## [EXERCISE GOAL]
Set out every line of the entries below as a numbered list, leaving out any blank lines.

## [A run of entries]
--*--

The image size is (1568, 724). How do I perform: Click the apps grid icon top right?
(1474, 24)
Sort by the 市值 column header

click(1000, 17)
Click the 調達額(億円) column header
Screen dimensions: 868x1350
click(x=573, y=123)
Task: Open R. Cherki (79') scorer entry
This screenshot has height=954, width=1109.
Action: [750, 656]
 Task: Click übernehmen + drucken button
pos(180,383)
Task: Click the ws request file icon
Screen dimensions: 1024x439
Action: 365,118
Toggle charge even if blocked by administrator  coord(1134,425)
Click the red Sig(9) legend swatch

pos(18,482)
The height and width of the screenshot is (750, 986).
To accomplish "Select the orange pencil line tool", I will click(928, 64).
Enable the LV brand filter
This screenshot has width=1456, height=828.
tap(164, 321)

--*--

## [TASK ANSWER]
1. The image size is (1568, 724). How do I perform: Click the apps grid icon top right?
2. (1474, 24)
3. Sort by the 市值 column header
4. click(1000, 17)
5. Click the 調達額(億円) column header
6. Screen dimensions: 868x1350
7. click(x=573, y=123)
8. Task: Open R. Cherki (79') scorer entry
9. This screenshot has height=954, width=1109.
10. Action: [750, 656]
11.  Task: Click übernehmen + drucken button
12. pos(180,383)
13. Task: Click the ws request file icon
14. Screen dimensions: 1024x439
15. Action: 365,118
16. Toggle charge even if blocked by administrator  coord(1134,425)
17. Click the red Sig(9) legend swatch
18. pos(18,482)
19. The height and width of the screenshot is (750, 986).
20. To accomplish "Select the orange pencil line tool", I will click(928, 64).
21. Enable the LV brand filter
22. This screenshot has width=1456, height=828.
23. tap(164, 321)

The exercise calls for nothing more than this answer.